***** EXCERPT TO READ *****
In the multi-faceted gear industry, it is important to shine a spotlight on a key element of gear production: forging and the essential process of properly maintaining the equipment to avoid costly unscheduled downtime.
Forging has long been used to manufacture gears with relatively simple configurations. Generally, this involves casting steel ingots, which are reduced in size and then forged into the necessary shape. The process mechanically works the steel and enhances its fatigue properties. Typically, forging dies are needed, particularly when the whole gear is forged (not only the hub and rim).
In the production of gear blanks, open-die forging, closed-die forging, and hot upset forging are often used. Other gear forging processes include normalizing, gear shaving, grinding machining, turning machining, hobbing on shaper machines, and heat treatment.
However, as the forging industry’s most experienced maintenance staff and equipment operators retire, keeping legacy machines producing at full capacity is increasingly difficult. When new employees lack sufficient expertise, and decades-old forging equipment breaks down, the result can be very costly, extended downtime.
“A seasoned team may know all the ‘ins and outs’ of every forging machine in a facility, but when workers leave, or retire, the preventive maintenance can suffer and equipment like hydraulic presses eventually will begin to break down,” said Jay Raygor, service supervisor at Ajax-CECO-Erie Press. “When that happens, the cost of hourly downtime can be several thousand dollars per hour.”
Raygor added that, although some customers follow routine maintenance guidelines, most keep producing products until the equipment breaks down.
“The danger with this approach is that the lead time for some major component parts can be 20 to 26 weeks,” he said. Even if customers take oil samples, change filters, lubricate the machine, and check running clearances, major components can fail without at least an inspection on a regular basis.
As a solution, industry-leading OEMs such as Ajax-CECO-Erie Press (ACE) are now providing forgers with a proactive “health check,” followed by an ongoing preventive maintenance (PM) program designed to sustain peak performance of equipment that may be many decades old.
***** MATERIAL PROVIDED *****
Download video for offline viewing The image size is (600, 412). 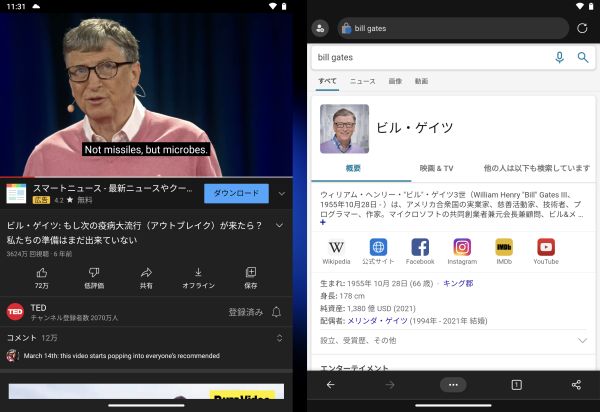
*****
→ LIST OF TASKS:
[1] Using the gear forging article, answer these:
(a) Which three forging methods are often used to produce gear blanks?
(b) What job title does Jay Raygor hold?
(c) What lead time does the article give for some major component parts?
[2] Return the passage of the gear forging article starting at "Raygor added that, although" and ending at "a regular basis.", copied word for word.

→ WORKED SOLUTIONS:
[1]
(a) Open-die forging, closed-die forging, and hot upset forging.
(b) Service supervisor at Ajax-CECO-Erie Press.
(c) 20 to 26 weeks.

[2]
Raygor added that, although some customers follow routine maintenance guidelines, most keep producing products until the equipment breaks down.
“The danger with this approach is that the lead time for some major component parts can be 20 to 26 weeks,” he said. Even if customers take oil samples, change filters, lubricate the machine, and check running clearances, major components can fail without at least an inspection on a regular basis.